Task details:
Please copy the lines below word for word, from the line with "1568x695 pixels." up to and including the line with "Click the back arrow beside All apps".

[Start of Exercise material]

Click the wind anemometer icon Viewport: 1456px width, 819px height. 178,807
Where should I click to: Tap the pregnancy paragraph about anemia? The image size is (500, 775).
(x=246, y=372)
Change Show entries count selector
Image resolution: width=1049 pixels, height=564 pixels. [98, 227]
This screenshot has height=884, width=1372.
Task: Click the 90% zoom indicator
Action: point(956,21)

[End of Exercise material]
[Start of Exercise material]

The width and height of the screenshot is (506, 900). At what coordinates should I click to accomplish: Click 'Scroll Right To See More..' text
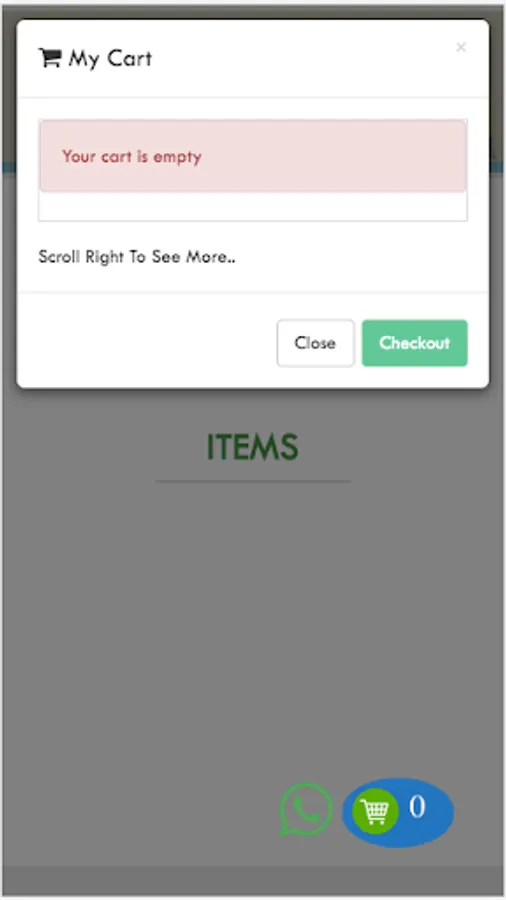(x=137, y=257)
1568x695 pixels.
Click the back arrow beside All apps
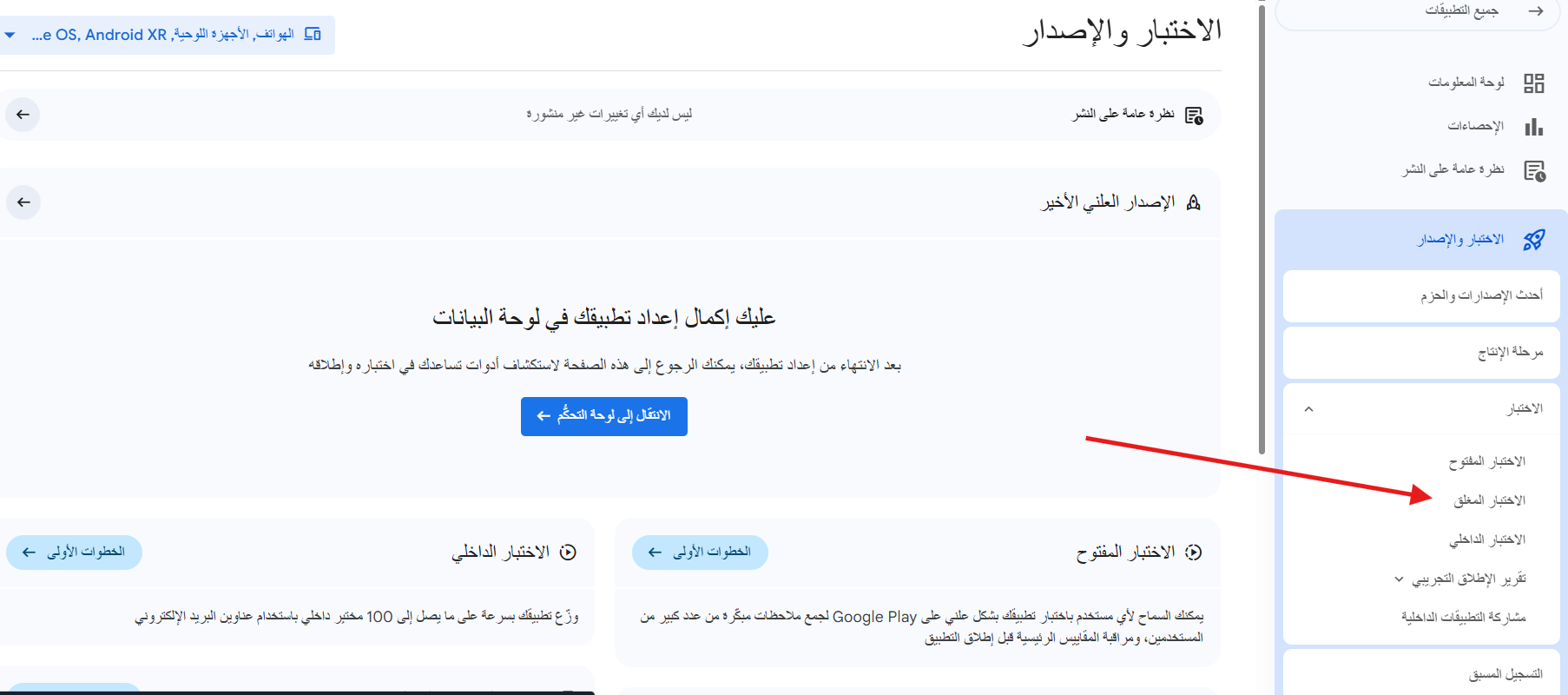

[End of Exercise material]
[Start of Exercise material]

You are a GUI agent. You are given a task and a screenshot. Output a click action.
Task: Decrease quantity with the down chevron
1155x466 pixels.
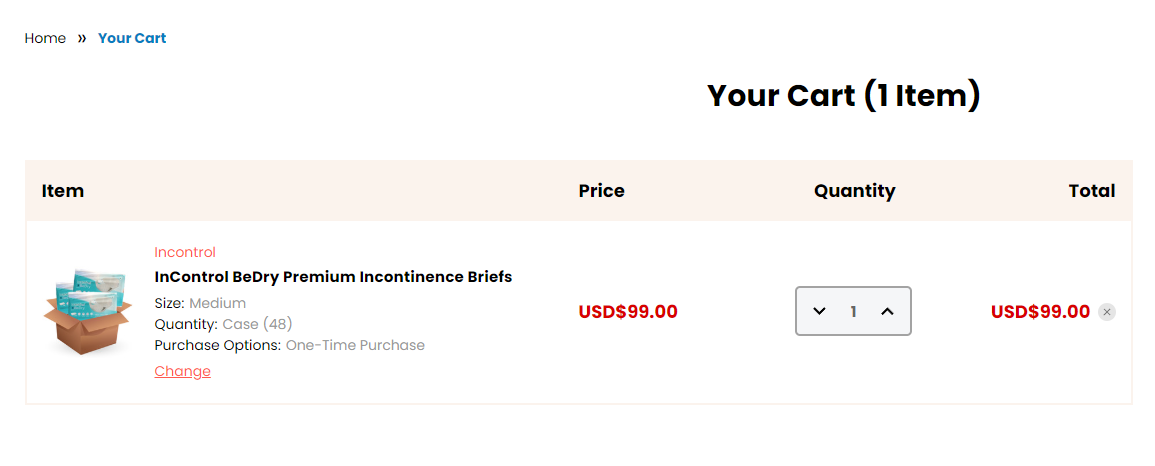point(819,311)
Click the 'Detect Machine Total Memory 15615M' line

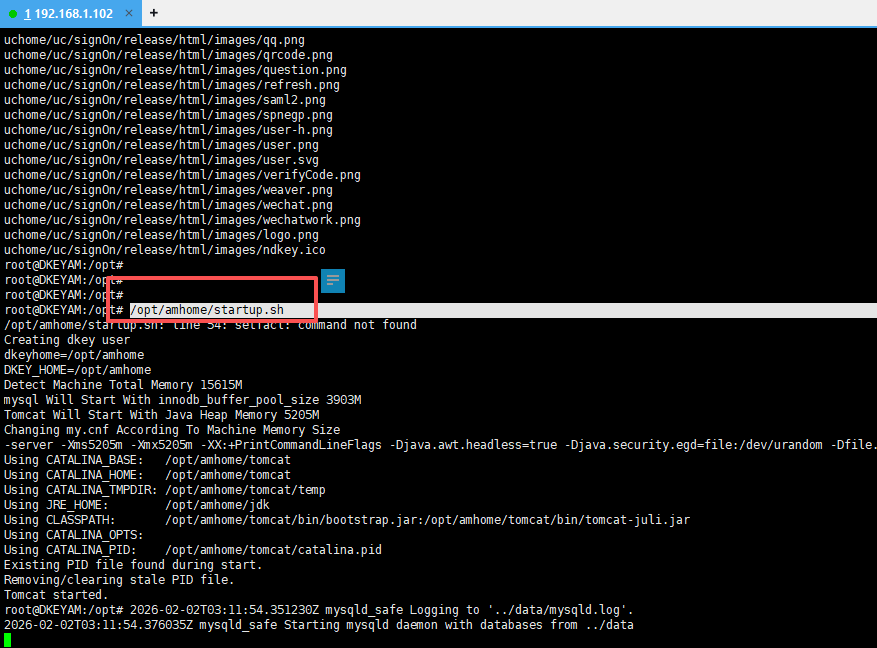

[End of Exercise material]

Exercise answer:
1568x695 pixels.
Click the back arrow beside All apps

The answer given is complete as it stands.